*Excerpt to read:*
- - -

You can read Nick and Riocard’s article in full via Accountancy Daily (subscription needed).

What to do if you think IR35 affects you

Whilst there is still uncertainty around IR35 and its application, the important thing is to remain compliant. Get in touch with our Employment Tax team or our Tax Disputes & Resolutions team to understand how IR35 may affect you and your business.

 

HMRC and the 2019 loan charge

Previously, loan schemes, known as ‘disguised remuneration’ (DR), were marketed. DR schemes involved paying employees through loans instead of PAYE, and it was a way to avoid paying Income Tax and National Insurance. These loans were usually interest free, non-repayable in practice and involved the use of Employee Benefit Trusts (EBT) or Employer Financed Retirement Benefit Schemes (EFRBS).

The DR schemes have since been categorised by HMRC as tax avoidance schemes and state they do not work. The government moved to recover lost tax, setting a deadline of 30 September 2020 for taxpayers to reach a settlement with HMRC or repay the loans, otherwise the controversial loan charge would be applied.

The loan charge

The loan charge is a tax charge designed to collect unpaid tax, in relation to the DR loan schemes. The loan charge amounted to tax on the total value of all loans outstanding, as of 5 April 2019, to be declared in the 2018/19 Self Assessment tax return.

When it was first introduced, the loan charge received a lot of attention, including discussion in Parliament, and in 2019 a review into this legislation was commissioned. The review recommended various changes, including spreading the loan charge over the tax years 2018/19, 2019/20, and 2020/21

The loan charge applies to loans made between 9 December 2010 and, either 5 April 2019 for employees, or 5 April 2017 for self-employed individuals.

- - -

*Given request A:* State how many lines of the listing below contain the string "size", counting only matches with that exact case. Give the number alone.

Some records:
- - -

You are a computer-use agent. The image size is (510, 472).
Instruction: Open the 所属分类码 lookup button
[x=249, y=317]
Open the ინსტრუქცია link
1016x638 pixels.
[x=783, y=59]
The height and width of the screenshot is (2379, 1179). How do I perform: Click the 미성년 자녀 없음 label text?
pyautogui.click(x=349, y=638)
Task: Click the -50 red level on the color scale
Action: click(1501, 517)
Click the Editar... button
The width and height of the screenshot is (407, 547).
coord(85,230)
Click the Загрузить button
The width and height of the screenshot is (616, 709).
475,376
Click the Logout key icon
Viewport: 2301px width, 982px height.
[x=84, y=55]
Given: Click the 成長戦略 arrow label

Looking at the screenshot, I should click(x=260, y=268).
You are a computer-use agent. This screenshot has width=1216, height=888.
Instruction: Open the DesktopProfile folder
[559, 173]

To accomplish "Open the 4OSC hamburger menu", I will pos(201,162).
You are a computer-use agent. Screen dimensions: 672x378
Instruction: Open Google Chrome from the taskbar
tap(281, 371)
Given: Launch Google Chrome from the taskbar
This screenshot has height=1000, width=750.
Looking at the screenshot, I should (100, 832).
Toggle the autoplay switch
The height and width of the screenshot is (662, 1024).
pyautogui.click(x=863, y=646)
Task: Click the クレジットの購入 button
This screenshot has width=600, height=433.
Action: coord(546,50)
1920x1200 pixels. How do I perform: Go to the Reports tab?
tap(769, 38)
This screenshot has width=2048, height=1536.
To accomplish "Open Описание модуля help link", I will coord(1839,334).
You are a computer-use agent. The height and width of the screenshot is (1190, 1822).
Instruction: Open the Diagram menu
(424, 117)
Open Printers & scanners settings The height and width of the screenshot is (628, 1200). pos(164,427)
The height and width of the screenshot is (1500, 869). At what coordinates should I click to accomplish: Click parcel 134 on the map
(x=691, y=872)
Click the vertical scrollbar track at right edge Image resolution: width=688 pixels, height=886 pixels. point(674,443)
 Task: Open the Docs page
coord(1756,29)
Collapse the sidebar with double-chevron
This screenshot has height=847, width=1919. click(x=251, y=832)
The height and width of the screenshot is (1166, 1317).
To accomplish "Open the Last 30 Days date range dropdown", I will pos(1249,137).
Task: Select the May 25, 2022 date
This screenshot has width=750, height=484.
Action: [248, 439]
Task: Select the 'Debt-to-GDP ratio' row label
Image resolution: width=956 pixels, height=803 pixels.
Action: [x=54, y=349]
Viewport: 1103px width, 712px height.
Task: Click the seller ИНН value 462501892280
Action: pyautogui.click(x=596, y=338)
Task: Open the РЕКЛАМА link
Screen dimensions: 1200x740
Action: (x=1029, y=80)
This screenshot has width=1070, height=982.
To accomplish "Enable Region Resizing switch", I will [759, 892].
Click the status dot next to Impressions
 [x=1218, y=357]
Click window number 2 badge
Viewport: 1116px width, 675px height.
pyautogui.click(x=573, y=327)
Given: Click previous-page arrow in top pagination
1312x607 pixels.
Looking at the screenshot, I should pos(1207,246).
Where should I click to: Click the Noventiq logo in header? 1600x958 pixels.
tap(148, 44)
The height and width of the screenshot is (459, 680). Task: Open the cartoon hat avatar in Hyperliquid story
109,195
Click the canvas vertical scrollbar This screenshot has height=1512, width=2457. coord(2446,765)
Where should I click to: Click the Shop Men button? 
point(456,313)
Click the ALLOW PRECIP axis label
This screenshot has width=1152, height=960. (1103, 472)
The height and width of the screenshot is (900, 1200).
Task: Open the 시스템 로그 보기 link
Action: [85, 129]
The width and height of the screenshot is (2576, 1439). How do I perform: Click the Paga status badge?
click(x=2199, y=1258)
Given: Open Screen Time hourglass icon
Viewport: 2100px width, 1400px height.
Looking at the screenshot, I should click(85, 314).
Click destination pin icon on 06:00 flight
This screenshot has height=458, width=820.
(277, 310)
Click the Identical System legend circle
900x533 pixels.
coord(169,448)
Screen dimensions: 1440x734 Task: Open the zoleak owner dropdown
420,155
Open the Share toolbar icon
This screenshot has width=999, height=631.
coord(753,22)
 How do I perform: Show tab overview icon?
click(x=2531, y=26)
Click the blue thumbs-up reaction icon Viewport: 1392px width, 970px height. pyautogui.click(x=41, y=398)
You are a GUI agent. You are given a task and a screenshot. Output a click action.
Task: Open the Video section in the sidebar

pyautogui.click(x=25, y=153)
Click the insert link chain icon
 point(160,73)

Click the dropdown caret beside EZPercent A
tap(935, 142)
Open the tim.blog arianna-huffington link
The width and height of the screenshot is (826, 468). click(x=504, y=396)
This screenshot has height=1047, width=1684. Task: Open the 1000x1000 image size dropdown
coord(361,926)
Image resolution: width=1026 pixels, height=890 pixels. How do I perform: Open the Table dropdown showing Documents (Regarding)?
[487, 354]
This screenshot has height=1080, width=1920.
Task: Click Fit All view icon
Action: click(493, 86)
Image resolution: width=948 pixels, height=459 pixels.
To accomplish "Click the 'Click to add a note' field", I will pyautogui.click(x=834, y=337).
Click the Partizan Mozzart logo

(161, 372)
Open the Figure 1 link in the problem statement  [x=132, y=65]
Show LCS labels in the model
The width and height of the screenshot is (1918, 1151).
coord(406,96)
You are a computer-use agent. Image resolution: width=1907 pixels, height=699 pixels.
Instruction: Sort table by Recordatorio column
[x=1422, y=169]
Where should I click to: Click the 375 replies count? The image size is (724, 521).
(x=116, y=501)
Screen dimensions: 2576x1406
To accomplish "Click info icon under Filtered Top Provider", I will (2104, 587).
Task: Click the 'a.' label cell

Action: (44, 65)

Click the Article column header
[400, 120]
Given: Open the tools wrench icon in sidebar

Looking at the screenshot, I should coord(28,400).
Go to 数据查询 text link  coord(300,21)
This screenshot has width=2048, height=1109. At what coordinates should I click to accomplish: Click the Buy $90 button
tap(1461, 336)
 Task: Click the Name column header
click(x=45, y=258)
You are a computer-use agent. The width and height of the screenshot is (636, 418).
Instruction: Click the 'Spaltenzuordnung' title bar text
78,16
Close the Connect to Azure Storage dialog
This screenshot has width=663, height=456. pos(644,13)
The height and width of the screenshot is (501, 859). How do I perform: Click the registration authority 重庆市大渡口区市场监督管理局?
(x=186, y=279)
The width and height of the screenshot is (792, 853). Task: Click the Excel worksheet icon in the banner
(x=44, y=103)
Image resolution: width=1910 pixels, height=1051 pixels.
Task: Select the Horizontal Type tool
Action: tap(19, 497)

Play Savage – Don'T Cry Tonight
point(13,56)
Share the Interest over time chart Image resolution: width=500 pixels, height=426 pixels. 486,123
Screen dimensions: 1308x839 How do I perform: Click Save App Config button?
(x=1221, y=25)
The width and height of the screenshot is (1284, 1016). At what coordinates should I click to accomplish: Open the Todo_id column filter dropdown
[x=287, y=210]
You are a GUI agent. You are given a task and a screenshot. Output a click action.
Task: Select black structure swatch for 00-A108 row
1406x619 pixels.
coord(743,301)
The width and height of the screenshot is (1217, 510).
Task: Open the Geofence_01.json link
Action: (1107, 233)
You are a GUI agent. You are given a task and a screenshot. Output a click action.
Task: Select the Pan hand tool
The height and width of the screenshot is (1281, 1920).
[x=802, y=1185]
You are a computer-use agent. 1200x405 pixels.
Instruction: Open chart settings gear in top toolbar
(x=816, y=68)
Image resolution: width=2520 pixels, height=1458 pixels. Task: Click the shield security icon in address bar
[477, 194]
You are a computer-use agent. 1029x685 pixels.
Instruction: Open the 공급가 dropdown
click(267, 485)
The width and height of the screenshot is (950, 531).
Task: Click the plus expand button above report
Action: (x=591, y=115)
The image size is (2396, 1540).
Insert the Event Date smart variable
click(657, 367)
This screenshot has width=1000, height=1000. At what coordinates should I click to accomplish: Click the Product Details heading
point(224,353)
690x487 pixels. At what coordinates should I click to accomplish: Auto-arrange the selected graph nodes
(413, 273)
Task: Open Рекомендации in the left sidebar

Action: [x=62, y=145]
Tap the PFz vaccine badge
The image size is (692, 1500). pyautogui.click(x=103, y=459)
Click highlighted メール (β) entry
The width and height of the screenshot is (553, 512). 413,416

- - -

*Given request B:* According to the text on IR35 and the loan charge, by what date did taxpayers have to settle with HMRC or repay the loans to avoid the loan charge?

*Exercise answer A:* 5

*Exercise answer B:* 30 September 2020